RADARBOJONEGORO.JAWAPOS.COM – Gempuran berbagai mobil sportscar kategori GT3 bakal kembali menghampiri Pertamina Mandalika International Circuit mulai Jumat (1/5) hingga Minggu (3/5). Meskipun tidak seramai tahun lalu, seri kedua dalam kalender kejuaraan GT World Challenge Asia ini tetap diprediksi berjalan ketat seperti edisi 2025 silam.
Meskipun lebih akrab dikenal sebagai sirkuit untuk balap motor, sirkuit Mandalika juga rutin dipakai untuk balap mobil di tingkat nasional. Namun penggunaan untuk kejuaraan balap mobil internasional baru dimulai pada 2025 silam, dengan sirkuit di provinsi Nusa Tenggara Barat tersebut dikunjungi GT World Challenge (GTWC) Asia dan Porsche Carrera Cup Asia. Kebetulan, keduanya bakal mampir lagi ke Mandalika tahun ini.
Pada edisi perdana tahun 2025 silam, GTWC Asia seri Mandalika diikuti oleh 34 mobil dengan total 68 driver dari berbagai negara, termasuk Indonesia sendiri. Seluruh peserta mengendarai berbagai mobil dari sembilan pabrikan berbeda.
Kala itu, kontingen Origine Motorsport dengan mobil Porsche berhasil menyapi bersih akhir pekan di Mandalika dengan dua mobil berbeda. Bob Yuan dan Leo Ye Hongli berhasil memenangkan Race 1, sementara Wei Lu dan Alessio Picariello merebut kemenangan di Race 2.
Baca Juga: Megawati 'Megatron' Hangestri Mundur dari Timnas Voli Putri Indonesia 2026, Ini Alasan di Baliknya!
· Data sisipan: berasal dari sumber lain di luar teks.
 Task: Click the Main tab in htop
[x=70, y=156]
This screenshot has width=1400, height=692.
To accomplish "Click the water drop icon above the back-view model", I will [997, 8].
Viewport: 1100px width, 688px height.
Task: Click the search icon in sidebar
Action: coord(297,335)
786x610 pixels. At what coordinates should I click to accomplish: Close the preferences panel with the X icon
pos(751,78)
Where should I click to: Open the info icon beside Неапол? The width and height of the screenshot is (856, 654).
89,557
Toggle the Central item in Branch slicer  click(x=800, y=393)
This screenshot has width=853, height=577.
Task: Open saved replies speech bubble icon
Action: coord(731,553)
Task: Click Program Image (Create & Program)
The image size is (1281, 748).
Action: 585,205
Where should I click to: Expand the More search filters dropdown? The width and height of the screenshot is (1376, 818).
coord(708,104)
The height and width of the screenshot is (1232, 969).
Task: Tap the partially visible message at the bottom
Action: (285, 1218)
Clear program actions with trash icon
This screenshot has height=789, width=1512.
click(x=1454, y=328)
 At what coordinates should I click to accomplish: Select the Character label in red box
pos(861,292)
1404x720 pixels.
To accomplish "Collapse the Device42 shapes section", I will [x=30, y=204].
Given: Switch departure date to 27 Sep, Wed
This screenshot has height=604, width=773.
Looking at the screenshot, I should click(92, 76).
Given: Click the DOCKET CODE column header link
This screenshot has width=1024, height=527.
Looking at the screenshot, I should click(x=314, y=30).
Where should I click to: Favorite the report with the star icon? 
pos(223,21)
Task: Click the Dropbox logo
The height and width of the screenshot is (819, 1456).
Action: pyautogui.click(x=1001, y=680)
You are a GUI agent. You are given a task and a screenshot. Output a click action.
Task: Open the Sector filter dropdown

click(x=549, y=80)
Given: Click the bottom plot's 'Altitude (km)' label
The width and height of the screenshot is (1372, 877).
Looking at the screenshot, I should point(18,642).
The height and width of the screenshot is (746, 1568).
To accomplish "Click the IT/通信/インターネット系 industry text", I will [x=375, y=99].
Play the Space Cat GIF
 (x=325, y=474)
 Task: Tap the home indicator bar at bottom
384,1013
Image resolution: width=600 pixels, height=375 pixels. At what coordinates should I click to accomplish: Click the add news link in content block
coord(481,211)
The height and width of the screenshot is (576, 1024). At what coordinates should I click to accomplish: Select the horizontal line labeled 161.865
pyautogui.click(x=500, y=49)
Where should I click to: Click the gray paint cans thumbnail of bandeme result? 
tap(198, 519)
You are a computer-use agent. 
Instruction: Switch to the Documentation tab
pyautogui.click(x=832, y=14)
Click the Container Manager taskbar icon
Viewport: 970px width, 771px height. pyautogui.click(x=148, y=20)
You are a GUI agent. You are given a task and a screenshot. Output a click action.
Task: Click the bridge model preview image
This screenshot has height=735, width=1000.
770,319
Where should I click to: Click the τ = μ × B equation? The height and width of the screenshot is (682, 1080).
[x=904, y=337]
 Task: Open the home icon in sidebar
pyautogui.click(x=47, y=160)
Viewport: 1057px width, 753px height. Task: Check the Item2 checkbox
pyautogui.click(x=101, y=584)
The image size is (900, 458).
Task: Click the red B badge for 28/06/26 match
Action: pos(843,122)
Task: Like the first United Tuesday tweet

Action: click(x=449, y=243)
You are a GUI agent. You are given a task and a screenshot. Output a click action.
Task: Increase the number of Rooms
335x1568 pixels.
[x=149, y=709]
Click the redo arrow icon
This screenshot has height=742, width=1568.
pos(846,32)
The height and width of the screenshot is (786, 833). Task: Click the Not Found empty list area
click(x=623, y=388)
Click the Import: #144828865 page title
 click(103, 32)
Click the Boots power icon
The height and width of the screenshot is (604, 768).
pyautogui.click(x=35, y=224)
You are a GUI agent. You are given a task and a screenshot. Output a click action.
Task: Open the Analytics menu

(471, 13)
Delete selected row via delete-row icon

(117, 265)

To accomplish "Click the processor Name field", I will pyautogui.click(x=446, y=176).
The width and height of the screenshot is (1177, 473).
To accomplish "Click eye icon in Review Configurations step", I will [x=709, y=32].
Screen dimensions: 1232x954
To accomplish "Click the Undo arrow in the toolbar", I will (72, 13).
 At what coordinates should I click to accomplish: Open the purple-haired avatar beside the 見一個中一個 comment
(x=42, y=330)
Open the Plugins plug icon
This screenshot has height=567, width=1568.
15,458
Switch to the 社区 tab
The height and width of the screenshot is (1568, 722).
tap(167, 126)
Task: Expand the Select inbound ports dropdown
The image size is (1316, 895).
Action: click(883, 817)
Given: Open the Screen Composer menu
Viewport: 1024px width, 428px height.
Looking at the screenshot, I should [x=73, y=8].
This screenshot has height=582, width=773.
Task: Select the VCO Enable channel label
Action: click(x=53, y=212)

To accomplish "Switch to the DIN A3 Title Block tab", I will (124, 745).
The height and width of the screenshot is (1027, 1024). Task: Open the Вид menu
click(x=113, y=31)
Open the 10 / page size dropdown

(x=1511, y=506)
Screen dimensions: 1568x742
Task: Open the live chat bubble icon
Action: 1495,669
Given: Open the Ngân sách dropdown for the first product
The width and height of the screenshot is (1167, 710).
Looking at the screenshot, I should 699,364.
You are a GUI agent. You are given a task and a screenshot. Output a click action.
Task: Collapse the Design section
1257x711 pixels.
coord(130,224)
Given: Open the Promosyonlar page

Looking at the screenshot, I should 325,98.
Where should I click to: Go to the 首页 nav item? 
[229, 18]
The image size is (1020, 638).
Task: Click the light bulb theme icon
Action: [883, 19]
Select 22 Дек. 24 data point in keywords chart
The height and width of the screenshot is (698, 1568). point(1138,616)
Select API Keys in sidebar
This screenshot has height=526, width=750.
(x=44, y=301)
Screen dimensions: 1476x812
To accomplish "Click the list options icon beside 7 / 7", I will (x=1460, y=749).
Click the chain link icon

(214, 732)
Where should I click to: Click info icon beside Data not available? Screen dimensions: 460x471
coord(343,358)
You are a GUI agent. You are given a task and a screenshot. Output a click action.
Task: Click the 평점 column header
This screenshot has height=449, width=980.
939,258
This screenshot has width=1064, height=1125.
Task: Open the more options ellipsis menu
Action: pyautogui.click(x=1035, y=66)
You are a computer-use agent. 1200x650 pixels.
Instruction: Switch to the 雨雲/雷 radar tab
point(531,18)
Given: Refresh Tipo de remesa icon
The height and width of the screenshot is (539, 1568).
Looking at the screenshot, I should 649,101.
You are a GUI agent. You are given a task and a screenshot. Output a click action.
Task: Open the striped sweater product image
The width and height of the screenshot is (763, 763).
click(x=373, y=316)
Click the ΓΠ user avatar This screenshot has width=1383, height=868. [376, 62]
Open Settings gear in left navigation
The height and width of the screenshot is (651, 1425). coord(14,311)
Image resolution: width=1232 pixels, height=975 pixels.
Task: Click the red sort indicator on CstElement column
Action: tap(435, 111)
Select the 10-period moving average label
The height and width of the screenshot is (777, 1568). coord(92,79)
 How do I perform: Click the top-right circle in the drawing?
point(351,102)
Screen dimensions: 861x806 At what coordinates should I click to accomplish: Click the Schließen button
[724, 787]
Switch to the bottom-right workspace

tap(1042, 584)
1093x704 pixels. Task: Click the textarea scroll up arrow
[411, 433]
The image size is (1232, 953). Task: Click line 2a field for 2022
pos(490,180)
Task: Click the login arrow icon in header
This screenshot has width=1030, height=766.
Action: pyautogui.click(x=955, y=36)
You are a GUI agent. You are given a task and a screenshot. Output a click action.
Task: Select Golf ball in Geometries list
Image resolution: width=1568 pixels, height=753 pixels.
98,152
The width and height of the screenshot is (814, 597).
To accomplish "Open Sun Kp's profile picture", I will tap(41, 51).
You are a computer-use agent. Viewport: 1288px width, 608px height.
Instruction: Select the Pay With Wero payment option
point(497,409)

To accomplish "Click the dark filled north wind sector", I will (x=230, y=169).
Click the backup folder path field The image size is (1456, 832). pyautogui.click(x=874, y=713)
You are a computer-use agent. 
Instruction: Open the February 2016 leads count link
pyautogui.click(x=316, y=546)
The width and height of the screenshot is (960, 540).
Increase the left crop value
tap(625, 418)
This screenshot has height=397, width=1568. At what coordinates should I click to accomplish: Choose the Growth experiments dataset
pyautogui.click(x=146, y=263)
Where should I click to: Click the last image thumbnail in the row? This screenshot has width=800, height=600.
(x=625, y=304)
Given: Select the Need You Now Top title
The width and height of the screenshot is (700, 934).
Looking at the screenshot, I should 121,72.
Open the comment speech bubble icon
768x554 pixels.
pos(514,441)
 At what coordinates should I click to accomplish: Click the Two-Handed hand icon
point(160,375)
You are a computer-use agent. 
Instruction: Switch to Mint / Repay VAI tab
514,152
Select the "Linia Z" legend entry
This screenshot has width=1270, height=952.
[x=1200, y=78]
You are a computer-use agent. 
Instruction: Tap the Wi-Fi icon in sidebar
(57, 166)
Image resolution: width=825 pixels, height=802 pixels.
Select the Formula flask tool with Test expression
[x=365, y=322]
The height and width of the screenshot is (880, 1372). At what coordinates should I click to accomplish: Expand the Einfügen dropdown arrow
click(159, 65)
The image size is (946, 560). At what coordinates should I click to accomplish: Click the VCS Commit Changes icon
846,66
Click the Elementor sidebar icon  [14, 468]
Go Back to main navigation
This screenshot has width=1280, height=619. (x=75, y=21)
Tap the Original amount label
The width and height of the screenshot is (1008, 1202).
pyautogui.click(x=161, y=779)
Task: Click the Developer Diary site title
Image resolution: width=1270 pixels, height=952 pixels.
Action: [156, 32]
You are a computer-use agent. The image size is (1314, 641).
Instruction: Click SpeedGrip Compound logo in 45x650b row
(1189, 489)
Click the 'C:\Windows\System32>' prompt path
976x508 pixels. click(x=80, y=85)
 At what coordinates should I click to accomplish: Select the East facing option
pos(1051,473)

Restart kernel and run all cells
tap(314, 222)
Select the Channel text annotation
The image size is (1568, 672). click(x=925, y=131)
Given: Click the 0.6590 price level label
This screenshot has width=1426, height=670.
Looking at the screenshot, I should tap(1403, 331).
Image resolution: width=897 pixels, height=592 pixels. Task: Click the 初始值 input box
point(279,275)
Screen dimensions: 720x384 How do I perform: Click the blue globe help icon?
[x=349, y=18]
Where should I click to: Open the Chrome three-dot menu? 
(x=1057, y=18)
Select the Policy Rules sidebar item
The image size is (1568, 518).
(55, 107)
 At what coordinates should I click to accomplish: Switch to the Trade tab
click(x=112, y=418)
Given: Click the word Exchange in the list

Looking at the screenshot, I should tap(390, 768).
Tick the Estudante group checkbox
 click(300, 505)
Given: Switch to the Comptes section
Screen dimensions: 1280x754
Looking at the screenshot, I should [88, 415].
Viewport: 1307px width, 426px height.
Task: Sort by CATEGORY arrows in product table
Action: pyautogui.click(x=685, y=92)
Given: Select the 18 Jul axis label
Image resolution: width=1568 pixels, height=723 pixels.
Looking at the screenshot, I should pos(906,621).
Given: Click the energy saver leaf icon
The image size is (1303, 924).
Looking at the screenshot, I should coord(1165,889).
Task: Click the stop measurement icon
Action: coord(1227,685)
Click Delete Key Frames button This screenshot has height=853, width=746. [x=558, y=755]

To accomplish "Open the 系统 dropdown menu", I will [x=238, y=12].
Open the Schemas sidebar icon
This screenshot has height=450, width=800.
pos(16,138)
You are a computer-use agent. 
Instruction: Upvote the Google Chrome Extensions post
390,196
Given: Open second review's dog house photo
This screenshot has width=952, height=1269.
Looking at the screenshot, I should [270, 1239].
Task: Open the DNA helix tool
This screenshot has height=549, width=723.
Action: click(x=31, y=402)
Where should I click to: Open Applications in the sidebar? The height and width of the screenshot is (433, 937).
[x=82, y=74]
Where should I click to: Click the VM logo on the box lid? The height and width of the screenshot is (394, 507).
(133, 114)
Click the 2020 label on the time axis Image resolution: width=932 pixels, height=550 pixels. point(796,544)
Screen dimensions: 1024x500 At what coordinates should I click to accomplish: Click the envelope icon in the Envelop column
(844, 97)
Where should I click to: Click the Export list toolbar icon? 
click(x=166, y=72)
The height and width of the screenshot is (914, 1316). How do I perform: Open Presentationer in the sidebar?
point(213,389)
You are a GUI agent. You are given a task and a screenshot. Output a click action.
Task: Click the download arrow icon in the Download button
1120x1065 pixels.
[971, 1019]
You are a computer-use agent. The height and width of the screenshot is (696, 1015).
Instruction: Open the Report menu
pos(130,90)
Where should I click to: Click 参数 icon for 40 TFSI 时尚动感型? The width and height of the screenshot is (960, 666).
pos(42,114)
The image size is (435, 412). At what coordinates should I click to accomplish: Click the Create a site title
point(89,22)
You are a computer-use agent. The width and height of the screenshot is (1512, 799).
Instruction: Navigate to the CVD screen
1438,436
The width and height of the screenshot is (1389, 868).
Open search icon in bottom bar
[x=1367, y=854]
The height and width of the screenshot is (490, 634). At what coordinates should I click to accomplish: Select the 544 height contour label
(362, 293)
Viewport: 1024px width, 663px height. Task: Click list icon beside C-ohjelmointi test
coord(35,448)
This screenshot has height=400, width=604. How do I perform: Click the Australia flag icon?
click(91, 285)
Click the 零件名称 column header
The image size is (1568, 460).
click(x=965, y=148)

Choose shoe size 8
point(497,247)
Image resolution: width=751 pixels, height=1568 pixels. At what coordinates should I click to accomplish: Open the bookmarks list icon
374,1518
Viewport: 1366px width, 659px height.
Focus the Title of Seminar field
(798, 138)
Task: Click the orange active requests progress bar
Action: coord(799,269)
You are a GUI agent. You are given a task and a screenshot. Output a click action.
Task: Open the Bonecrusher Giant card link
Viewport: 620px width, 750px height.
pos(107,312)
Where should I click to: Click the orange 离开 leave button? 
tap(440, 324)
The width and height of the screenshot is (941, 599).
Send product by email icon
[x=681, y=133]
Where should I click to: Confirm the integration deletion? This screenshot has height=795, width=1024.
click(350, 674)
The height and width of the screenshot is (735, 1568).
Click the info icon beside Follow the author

Selain itu balapan edisi 2025 juga berlangsung dengan banyak drama. Para pembalap sempat uji nyali dengan berduel hingga jajar empat sepanjang balapan, dan hasil Race 2 ditentukan lewat insiden yang menimpa Team 5Zigen (Go-jigen) tepat di tikungan terakhir, hanya beberapa meter jelang finish.
Namun untuk edisi 2026, jumlah peserta berkurang cukup drastis dari 34 menjadi 22 mobil. Selain itu, jumlah driver ikut berkurang dari 68 menjadi 44 petarung.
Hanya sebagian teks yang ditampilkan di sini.